October 30, 2021 2 min read

Git Integration in Databricks for Version Control

Azure Databricks Git Version Control DevOps

Git Integration in Databricks for Version Control

Databricks Git integration enables seamless version control for notebooks and files. Let’s explore how to set up and use Git integration effectively for collaborative development.

Supported Git Providers

Databricks supports:

Azure DevOps
GitHub
GitLab
Bitbucket
AWS CodeCommit

Setting Up Git Credentials

Personal Access Token (GitHub)

Generate token in GitHub with repo scope
Add to Databricks:

User Settings > Git Integration > Git provider: GitHub
Enter username and token

Azure DevOps

User Settings > Git Integration > Git provider: Azure DevOps Services
Enter Azure DevOps username and PAT

Via API

import requests

def set_git_credentials(workspace_url, token, git_provider, git_username, git_token):
    url = f"{workspace_url}/api/2.0/git-credentials"
    headers = {
        "Authorization": f"Bearer {token}",
        "Content-Type": "application/json"
    }
    payload = {
        "git_provider": git_provider,
        "git_username": git_username,
        "personal_access_token": git_token
    }

    response = requests.post(url, headers=headers, json=payload)
    return response.json()

_Task to complete_
According to the Databricks Git integration page, what purpose does the integration serve for notebooks and files?

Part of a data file
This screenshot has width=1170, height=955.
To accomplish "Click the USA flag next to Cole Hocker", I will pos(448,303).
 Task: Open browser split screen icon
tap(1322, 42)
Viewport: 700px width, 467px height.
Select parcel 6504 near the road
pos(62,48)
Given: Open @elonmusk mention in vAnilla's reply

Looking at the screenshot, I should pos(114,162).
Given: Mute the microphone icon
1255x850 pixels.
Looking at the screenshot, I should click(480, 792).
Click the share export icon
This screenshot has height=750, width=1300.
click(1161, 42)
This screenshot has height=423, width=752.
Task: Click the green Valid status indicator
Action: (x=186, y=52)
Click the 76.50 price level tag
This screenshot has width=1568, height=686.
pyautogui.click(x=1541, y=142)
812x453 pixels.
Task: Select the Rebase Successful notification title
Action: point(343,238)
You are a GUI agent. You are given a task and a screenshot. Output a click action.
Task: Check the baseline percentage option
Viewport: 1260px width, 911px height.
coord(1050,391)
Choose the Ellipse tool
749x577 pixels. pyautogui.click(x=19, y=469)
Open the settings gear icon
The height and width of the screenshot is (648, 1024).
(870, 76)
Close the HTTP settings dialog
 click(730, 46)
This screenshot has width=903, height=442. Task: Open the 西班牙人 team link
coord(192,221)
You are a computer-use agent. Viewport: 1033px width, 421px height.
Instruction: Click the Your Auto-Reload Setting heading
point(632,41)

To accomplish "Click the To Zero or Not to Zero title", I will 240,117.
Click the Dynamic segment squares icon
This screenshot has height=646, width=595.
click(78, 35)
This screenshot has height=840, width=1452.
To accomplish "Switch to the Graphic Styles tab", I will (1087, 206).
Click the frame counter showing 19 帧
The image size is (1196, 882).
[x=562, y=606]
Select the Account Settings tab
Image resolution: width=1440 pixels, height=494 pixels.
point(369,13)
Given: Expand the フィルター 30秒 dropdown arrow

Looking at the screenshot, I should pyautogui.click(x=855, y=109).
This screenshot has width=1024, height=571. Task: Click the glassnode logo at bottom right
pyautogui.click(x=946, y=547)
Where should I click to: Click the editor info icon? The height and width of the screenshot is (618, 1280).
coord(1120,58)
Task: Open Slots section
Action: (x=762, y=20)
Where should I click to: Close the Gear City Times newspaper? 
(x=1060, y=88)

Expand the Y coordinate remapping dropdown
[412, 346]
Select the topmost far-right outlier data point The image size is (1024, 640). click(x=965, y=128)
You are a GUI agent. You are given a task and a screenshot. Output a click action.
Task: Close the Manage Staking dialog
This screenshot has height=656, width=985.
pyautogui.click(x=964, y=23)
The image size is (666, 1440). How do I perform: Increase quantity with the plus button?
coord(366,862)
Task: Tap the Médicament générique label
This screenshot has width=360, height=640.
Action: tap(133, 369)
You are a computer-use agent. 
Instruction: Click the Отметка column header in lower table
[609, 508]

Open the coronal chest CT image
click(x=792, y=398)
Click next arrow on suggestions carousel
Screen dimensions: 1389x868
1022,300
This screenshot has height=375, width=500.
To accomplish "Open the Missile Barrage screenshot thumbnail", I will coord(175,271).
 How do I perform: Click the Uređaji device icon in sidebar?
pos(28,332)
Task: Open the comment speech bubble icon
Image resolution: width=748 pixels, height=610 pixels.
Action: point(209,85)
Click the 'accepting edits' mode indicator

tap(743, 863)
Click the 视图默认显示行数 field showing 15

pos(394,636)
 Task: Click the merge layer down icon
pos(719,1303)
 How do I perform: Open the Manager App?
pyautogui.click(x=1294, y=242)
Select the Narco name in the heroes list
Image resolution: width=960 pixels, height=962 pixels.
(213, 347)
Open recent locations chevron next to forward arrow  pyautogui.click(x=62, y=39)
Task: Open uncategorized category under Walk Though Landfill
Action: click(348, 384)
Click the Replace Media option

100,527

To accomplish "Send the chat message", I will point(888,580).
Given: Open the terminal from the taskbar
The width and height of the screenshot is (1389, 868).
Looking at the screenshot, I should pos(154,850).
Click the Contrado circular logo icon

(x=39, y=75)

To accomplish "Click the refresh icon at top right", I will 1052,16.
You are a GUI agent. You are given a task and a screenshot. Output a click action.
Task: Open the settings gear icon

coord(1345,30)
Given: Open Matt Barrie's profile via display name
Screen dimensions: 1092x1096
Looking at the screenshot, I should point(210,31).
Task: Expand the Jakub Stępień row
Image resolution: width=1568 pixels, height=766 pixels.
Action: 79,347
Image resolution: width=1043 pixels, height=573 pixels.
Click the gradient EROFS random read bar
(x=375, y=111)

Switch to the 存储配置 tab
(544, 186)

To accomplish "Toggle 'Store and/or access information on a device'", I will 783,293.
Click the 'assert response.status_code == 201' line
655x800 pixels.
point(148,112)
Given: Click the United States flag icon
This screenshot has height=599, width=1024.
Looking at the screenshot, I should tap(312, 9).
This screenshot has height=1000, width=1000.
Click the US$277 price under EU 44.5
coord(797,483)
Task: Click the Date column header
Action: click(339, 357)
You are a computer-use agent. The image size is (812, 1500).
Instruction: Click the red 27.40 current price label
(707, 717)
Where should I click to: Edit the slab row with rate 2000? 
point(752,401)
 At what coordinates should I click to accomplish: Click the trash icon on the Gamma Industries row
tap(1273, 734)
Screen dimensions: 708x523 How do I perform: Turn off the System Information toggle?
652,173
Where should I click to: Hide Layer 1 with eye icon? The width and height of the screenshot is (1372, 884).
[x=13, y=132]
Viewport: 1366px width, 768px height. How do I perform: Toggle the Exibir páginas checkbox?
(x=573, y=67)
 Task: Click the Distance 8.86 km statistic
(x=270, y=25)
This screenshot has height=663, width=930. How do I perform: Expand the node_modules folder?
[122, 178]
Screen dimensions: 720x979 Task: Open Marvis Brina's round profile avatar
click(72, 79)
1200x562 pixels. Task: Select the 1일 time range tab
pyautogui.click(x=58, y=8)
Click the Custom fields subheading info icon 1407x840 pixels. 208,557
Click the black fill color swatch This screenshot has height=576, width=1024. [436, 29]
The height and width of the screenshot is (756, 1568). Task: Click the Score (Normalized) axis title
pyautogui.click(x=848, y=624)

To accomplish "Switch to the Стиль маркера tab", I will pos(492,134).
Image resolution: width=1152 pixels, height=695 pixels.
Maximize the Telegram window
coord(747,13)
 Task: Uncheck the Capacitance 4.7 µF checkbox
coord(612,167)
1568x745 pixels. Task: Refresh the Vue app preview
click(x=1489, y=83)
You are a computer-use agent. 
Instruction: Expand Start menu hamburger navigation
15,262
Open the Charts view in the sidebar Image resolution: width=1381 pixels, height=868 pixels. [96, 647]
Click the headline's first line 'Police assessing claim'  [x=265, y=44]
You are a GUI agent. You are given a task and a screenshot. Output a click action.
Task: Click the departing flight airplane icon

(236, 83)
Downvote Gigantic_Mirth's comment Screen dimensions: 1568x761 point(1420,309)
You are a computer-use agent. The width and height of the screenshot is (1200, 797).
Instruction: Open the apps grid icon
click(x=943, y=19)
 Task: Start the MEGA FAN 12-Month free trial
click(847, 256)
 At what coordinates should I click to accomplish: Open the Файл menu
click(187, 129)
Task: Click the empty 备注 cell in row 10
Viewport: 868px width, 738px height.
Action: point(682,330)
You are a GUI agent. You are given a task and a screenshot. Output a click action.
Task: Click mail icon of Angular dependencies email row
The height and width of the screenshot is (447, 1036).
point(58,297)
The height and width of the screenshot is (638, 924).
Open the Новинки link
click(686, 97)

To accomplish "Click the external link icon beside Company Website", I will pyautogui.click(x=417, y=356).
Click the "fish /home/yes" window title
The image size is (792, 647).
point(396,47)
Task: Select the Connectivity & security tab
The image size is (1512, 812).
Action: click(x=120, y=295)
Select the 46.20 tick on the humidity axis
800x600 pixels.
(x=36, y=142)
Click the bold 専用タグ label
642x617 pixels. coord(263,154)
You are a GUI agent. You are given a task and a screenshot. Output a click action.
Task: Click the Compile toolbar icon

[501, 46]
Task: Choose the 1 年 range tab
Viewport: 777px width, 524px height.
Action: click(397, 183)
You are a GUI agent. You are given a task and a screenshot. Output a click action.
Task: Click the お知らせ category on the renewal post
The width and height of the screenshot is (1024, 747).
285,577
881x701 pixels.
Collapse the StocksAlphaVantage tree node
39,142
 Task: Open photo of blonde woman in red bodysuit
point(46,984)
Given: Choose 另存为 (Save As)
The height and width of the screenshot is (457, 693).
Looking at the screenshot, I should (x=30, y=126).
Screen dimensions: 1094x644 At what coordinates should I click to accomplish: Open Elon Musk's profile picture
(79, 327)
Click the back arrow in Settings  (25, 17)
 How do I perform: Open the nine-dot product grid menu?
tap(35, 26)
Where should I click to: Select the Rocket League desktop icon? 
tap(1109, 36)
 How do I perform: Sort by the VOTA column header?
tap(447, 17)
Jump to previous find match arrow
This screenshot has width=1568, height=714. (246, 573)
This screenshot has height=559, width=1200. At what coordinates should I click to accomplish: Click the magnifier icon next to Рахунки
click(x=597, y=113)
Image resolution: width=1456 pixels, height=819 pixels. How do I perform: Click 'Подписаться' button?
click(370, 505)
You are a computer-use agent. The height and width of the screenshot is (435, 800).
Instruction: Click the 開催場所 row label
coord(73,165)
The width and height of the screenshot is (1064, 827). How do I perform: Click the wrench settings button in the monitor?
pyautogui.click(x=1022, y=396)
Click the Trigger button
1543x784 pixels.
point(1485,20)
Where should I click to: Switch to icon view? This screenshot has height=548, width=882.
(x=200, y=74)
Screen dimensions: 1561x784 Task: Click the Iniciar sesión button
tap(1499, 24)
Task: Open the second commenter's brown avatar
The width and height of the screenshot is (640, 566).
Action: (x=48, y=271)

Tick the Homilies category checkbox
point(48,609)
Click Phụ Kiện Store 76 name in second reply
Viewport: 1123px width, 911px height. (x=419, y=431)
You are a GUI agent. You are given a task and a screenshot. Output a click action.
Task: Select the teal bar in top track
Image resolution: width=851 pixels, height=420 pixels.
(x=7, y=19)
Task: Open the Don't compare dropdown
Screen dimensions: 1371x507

_Task output_
The integration gives notebooks and files seamless version control, and the page presents it as a way to support collaborative development.